Outre l’acte de foi, le Concile édicte vingt canons ou règles de discipline : le 6e canon reconnaît à l’évêque d’Alexandrie, en territoire égyptien, les mêmes pouvoirs et privilèges qu’à l’évêque de Rome sur l’Italie ; fait notable, le 7e canon refuse d’accorder à l’évêque d’Aelia (nom officiel de Jérusalem ) une préséance autre qu’honorifique, alors les évêques d’Antioche et de quelques autres provinces jouissent « d’anciens droits » dont la nature n’est pas précisée. Enorme événement que ce Concile. Pour la première fois à l’ouest de l’Euphrate l’Etat tentait d’imposer au peuple une religion, contrevenant ainsi gravement à la  tradition méditerranéenne dont l'œcuménisme et le cosmopolitisme avaient été les caractéristiques plusieurs fois  millénaires.

 

Il est vrai que Constantin ne faisait que riposter à l’attitude des autorités sassanides, premières coupables en cette affaire.
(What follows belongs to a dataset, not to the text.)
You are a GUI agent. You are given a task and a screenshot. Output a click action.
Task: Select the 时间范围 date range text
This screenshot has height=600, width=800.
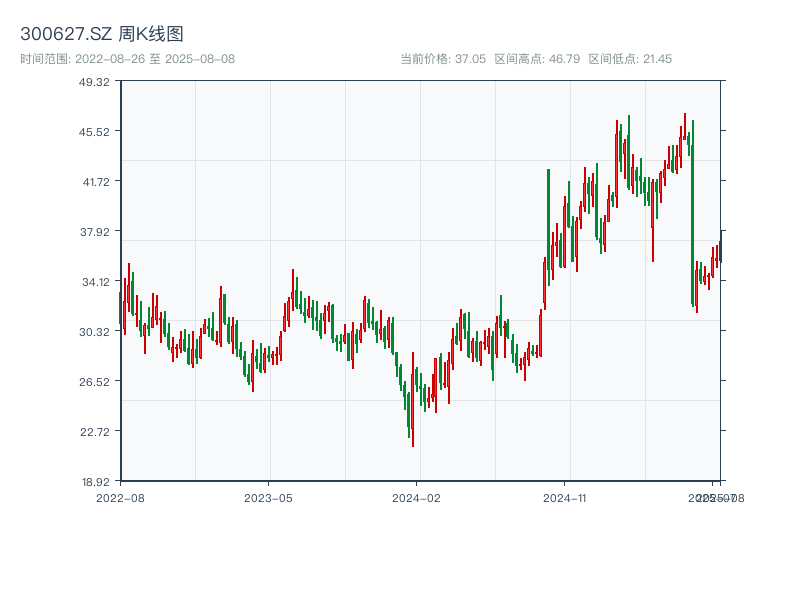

Mais la notion même de concile  était révolutionnaire et insolite ; l’idée que des prêtres, des hommes de Dieu, puissent se rassembler pour condamner d’autres prêtres ou un autre dieu, parut intolérable à la plupart des habitants de l’Orient arabe qui n’y virent qu’un artifice des gouvernements. Nous qui sommes habitués aux conflits idéologiques et religieux, nous avons du mal à imaginer la consternation dont fut  frappé l’Orient à l’annonce des décisions de Nicée interprétées comme une double déclaration de guerre, aux  Sassanides d’abord, à la tradition arabe ensuite.

 

De cette année 325 date une histoire nouvelle faite de troubles  religieux profonds qui ne sont que les réactions nationales et populaires aux initiatives d’un pouvoir impérial tenu désormais pour étranger. Pendant que de nombreux disciples d’Arius prennent le chemin de Ctésiphon, où on leur fait le meilleur accueil, la cité d ’Antioche ne se plie qu’avec réticence aux injonctions du Concile de Nicée. Le danger est grand que l’Asie mineure devienne un satellite des Sassanides. Pour obvier au mouvement sécessionniste, l’empereur Théodose le Grand réunit, en 381, le Concile de Constantinople et tint à rendre à l’Egypte un hommage remarqué ; non seulement il fit condamner une seconde fois l’arianisme mais encore, se rendant à l’argumentation des théologiens alexandrins, le concile proclama que l’Esprit procédait du Père et du  Fils. La doctrine trinitaire était née. Le prestige d’Alexandrie s’accrut au point que son patriarche fut regardé  comme l’héritier des pharaons et digne d’un siège pontifical qui eût bénéficié en Orient d’une autorité égale à  celle du pape, évêque de Rome.